Weir’s death came less than two weeks after he made a rare appearance at Murrayfield in Edinburgh where Scotland lost to New Zealand, with the Scottish team wearing specially created shirts with numbers in Weir’s famous blue and yellow tartan to mark the foundation’s five-year milestone.
Tributes flooded in from across the fields of politics, sport and the arts on Saturday.
Prime Minister Rishi Sunak tweeted: “Rest in peace Doddie Weir OBE. All my family’s thoughts are with Kathy and her sons.”
Scotland’s First Minister Nicola Sturgeon tweeted: “This is so terribly sad. Doddie was one of our nation’s sporting legends, but the brave way he responded to MND surpassed anything ever achieved on the rugby pitch.
“He refused to let it dim his spirit and did so much to help others. My condolences to his loved ones.”
This is so terribly sad. Doddie was one of our nation’s sporting legends, but the brave way he responded to MND surpassed anything ever achieved on the rugby pitch. He refused to let it dim his spirit and did so much to help others. My condolences to his loved ones. #RIPDoddie https://t.co/Q03vP858sg
— Nicola Sturgeon (@NicolaSturgeon) November 26, 2022
Scottish Conservative leader Douglas Ross tweeted that Weir’s “brave fight for a cure to MND was an inspiration,” while Scottish Labour leader Anas Sarwar wrote that Weir “became an inspiration to many and a champion for those battling MND”.
Mr Ross and Mr Sarwar both said their thoughts and prayers were with Weir’s family and friends.

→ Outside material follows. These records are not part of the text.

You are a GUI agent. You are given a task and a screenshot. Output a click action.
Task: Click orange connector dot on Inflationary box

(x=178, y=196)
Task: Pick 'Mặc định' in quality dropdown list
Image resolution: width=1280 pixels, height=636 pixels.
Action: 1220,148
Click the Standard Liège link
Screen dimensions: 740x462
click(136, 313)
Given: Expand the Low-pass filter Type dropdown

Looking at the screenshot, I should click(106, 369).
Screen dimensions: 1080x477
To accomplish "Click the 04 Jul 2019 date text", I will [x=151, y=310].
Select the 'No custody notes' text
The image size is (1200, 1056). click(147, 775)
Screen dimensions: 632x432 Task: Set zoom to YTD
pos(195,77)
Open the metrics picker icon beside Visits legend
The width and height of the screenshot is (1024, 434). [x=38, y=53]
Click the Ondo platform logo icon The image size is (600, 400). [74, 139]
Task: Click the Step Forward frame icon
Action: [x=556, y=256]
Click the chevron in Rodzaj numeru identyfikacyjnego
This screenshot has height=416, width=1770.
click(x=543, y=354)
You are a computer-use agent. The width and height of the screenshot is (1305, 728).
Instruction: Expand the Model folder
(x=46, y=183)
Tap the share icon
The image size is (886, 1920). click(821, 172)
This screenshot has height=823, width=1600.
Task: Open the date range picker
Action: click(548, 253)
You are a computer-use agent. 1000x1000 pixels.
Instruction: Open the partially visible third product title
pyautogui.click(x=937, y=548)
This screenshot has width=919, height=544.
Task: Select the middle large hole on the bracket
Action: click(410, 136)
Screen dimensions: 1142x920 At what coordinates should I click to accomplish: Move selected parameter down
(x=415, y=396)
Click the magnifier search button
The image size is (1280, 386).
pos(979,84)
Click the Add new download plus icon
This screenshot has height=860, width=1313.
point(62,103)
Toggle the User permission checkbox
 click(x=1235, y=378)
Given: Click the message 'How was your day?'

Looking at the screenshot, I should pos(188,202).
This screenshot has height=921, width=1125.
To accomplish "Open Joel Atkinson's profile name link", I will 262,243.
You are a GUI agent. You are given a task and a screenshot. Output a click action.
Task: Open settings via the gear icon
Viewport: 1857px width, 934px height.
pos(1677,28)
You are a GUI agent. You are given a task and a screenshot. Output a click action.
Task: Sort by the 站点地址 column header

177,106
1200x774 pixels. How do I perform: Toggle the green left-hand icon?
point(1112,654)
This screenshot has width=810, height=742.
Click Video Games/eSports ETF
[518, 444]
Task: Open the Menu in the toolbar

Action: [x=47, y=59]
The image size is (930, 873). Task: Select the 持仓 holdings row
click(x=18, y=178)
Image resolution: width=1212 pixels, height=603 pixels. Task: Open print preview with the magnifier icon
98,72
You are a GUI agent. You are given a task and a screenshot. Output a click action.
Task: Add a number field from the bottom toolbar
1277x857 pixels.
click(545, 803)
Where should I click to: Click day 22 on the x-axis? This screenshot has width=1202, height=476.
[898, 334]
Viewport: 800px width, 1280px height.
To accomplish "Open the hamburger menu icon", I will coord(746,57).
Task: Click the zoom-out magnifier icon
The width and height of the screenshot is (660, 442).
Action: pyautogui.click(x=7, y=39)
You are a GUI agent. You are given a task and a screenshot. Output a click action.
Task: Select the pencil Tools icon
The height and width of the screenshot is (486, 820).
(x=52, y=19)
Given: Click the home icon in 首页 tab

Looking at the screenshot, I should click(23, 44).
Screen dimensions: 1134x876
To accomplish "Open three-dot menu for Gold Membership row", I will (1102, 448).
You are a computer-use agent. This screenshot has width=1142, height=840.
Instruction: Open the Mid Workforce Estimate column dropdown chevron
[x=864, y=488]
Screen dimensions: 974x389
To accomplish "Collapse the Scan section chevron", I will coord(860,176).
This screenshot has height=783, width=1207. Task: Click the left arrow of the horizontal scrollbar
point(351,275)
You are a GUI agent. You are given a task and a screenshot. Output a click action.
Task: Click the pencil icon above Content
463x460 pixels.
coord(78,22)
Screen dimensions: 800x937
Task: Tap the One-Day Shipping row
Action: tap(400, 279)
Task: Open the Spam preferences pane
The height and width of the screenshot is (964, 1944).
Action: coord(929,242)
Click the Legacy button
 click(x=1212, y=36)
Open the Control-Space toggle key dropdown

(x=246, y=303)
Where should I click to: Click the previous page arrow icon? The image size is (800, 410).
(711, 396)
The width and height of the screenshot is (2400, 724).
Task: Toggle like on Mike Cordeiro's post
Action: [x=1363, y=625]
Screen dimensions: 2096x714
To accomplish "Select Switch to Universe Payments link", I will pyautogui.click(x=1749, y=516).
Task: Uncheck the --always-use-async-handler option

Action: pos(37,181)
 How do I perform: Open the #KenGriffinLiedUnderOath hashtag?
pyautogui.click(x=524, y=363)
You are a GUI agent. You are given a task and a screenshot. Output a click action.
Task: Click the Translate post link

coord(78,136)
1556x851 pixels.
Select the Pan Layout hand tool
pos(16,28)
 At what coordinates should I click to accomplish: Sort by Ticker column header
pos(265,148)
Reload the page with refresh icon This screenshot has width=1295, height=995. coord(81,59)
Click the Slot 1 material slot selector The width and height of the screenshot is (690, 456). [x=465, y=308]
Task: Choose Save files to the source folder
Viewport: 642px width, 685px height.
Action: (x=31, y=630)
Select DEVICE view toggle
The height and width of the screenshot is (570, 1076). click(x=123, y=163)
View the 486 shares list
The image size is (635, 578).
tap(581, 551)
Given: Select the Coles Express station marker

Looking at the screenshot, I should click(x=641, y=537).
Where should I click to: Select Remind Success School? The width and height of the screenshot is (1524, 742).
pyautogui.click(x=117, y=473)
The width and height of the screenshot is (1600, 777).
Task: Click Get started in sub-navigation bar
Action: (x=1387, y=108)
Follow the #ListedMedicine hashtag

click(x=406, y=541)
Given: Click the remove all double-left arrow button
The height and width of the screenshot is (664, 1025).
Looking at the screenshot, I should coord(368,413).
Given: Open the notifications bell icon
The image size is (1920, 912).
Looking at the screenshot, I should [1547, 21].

Kevin Sinfield, who completed seven back-to-back ultra-marathons to raise money for MND causes, said: “I am honoured to have been able to call Doddie my friend and I know his spirit lives on in all of us who knew him. He will always be a champion.”
Charities praised Weir for his work to raise awareness about MND.
Rachel Maitland, chief executive of MND Scotland, said: “His bravery in sharing his experience of living with MND helped raise vital awareness across the country and beyond.”
The MND Association tweeted: “Since sharing his MND diagnosis in 2017, Doddie became an inspiration to many, raising awareness and campaigning tirelessly on behalf of those with MND.”
Writer Ian Rankin said on Twitter: “Hellish news. He did so much to raise awareness of MND – and also raised a lot of money for charity after his diagnosis. Rest easy, Big Man.”
JK Rowling tweeted a picture of herself with Weir, writing: “Incredibly sad to hear about the death of Doddie Weir. A wonderful, funny, warm and courageous man who’ll be deeply missed.”